José Serra recebeu R$ 23 milhões da Odebrecht, diz jornal

08 Ago 2016 - 12h12
A campanha do atual ministro das Relações Exteriores, José Serra, à Presidência da República em 2010 recebeu R$ 23 milhões de caixa 2 da Odebrecht, conforme disseram executivos a investigadores da Operação Lava Jato. A informação é do jornal Folha de S.Paulo.

Segundo a edição de domingo, 8, a revelação foi feita na semana passada a procuradores da força-tarefa e da Procuradoria-Geral da República (PGR) por funcionários da Odebrecht que tentam acordo de delação premiada. É a primeira vez que Serra é citado em supostos esquemas de corrupção por possíveis colaboradores da operação que investiga desvios na Petrobas.

Os executivos afirmaram que parte do dinheiro foi paga no Brasil e parte foi entregue por meio de depósitos em contas no exterior, segundo o jornal. Apesar das informações concedidas aos procuradores, o acordo de delação premiada ainda não foi assinado. Para comprovar que houve pagamento por meio de caixa 2, a Odebrecht disse que apresentará extratos bancários de depósitos realizados no exterior que tinham como destinatária a campanha presidencial de Serra.

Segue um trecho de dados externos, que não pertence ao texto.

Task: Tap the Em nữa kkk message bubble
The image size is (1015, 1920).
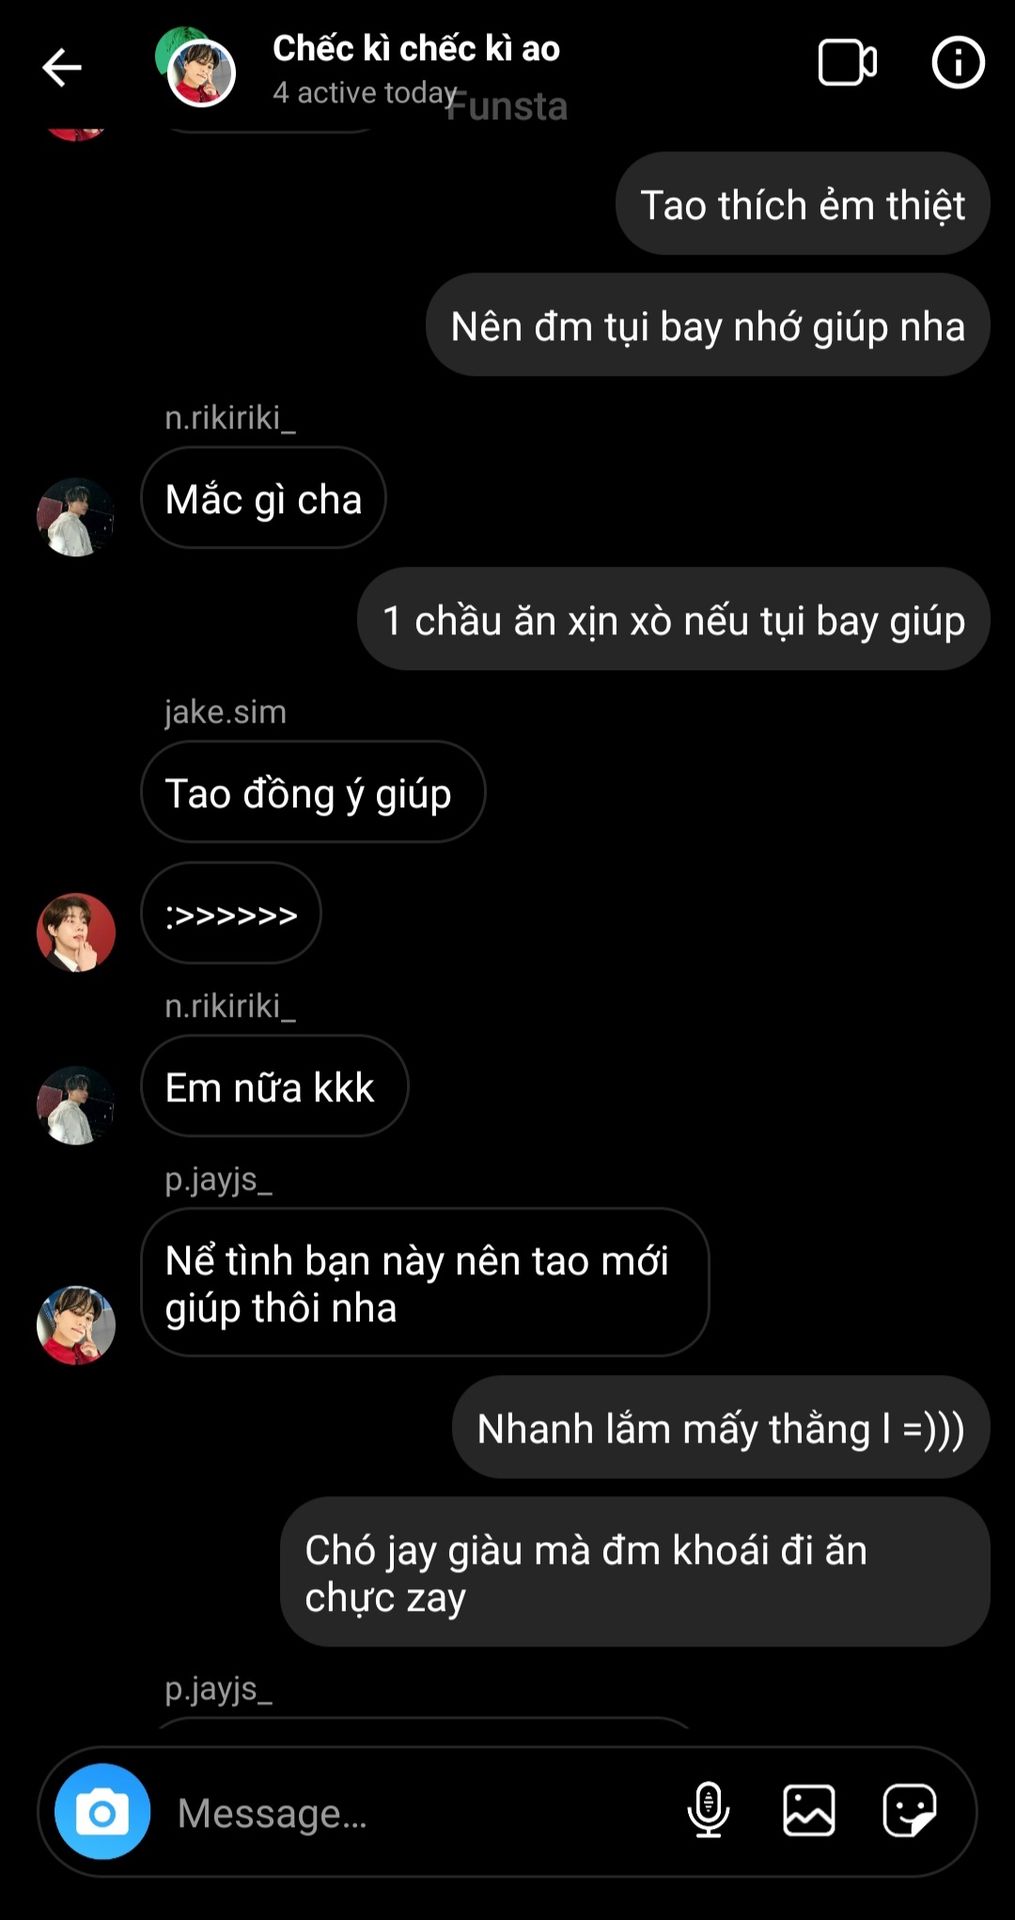Action: 274,1085
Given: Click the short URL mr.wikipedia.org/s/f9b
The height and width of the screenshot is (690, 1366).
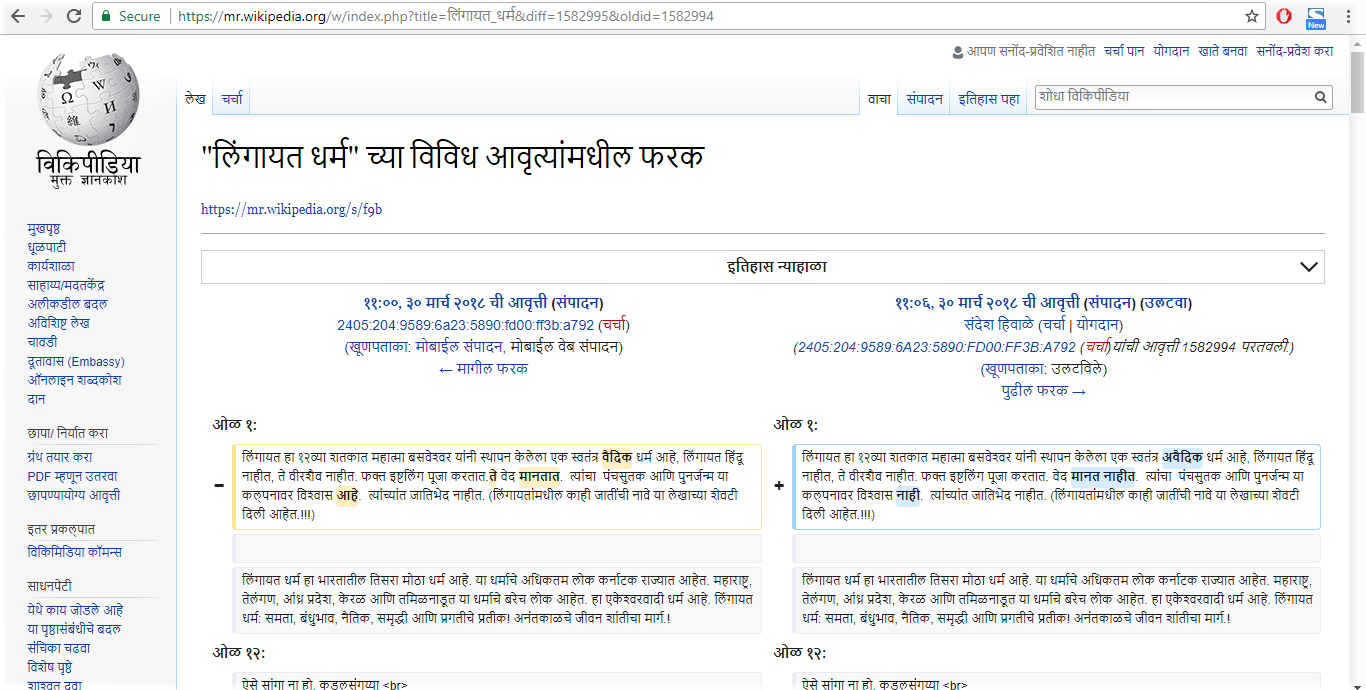Looking at the screenshot, I should click(x=291, y=209).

Informações do Tribunal Superior Eleitoral (TSE) mostram que a empreiteira doou naquele ano R$ 2,4 milhões ao Comitê Financeiro Nacional para Presidente da República de Serra. Assim, a campanha do tucano teria recebido da empreiteira R$ 25,4 milhões - sendo R$ 23 milhões por meio de caixa 2 ou R$ 34,5 milhões em valores atualizados pela inflação.

Os envolvidos nas negociações de delação consideram o tema um dos principais anexos da pré-delação da empreiteira. Em conversas futuras, de acordo com o jornal, os executivos devem revelar que o atual chanceler era tratado pelos apelidos de "Careca" e "Vizinho", em documentos da empresa.

Segundo o jornal, funcionários da Odebrecht ainda vão relatar propinas pagas a intermediários de Serra no período em que foi governador de São Paulo (2007-2010), vinculadas à construção do Trecho Sul do Rodoanel. A construção desse ramal foi iniciada no primeiro ano da gestão do tucano e foi orçada em R$ 3,6 bilhões. As informações são do jornal O Estado de São Paulo.